Finally, three decades later, Von Saher learned of the paintings whereabouts, and sued the Norton Simon Museum in 2007, after six years of talks failed to resolve the case.

In March 2012, US District Judge John Walter dismissed the case, finding that Von Saher's claims conflicted with US policy on recovered art.

However, on June 6, the 9th US Circuit Court of Appeals reversed the 2012 decision, returning the case to the District Court. 

Now we will have to wait and see whether the transfer to Stroganoff-Scherbatoff will be considered as a Dutch "act of state" that a US court should not disturb or not.

Tuesday, 24 June 2014

Israel and Germany agree to cooperate on looted art

This blog has often covered cases and disputes over art stolen from Jews during World War II.

The most recent news on this topic appears to be rather positive. Last week Israel and Germany signed an agreement under which joint-research will be conducted in museums in both countries to determine the provenance of art suspected to be Jewish-owned art looted during World War II.

The AFP reports that under the agreement, which was signed by the countries' respective Culture Ministers, art experts from Israel and Germany will undergo training and coordinate the formation of joint databases.

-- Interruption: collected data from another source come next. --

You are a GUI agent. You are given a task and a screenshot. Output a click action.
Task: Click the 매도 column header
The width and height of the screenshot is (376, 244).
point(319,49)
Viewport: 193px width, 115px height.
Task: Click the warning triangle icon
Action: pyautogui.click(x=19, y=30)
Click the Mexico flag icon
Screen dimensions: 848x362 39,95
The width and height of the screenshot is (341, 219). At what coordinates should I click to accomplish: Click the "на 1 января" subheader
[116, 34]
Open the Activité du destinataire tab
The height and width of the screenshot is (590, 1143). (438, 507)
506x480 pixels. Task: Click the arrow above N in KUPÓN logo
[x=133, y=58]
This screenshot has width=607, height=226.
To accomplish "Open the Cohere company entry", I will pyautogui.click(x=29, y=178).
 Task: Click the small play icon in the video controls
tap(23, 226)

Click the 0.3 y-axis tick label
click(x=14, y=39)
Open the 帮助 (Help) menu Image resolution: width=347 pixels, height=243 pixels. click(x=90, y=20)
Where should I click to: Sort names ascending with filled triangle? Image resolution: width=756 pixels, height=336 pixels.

The agreement apparently formalises the ongoing cooperation between the two countries, which was particularly tested recently with the discovery of the "Gurlitt stash" (reported here, here and here).

German Culture Minister Monika Gruetters released a statement about the agreement, which says that the agreement represents a "huge vote of confidence" as Germany does not work with any other country in this way. The statement also provides further details as to how the agreement and cooperation between the countries is intended to work in practice. [Unfortunately it is in German, and that's about as far as my German goes. Curious German speakers can read the rest here.]

It will be interesting to see if there is any change to looted art cases going forward, in the wake of this agreement.

Sunday, 8 June 2014

Friends, photographers and illustrators: here's a survey that may affect your UK earnings

Apologies for the cross-post to readers of the 1709 Blog who may already have seen this, but we Artisans and Artificers have received notice of what has been described as an "independent and voluntary survey on extended collective licensing". Although it addresses what is billed as a UK development, the survey invites comments from creators of various hues from outside the UK too, since it may well have a substantial impact on their cash flow and/or rights management activities. According to the accompanying explanation:
"By October this year copyright legislation in the UK will change and authorised legal entities will be able to extend an existing collective licence so that they can license on behalf of all rights holders in the sector, except those who opt out (even if they are not members of a collecting society). This will affect any author who has made their work available online or published their work in print in the UK.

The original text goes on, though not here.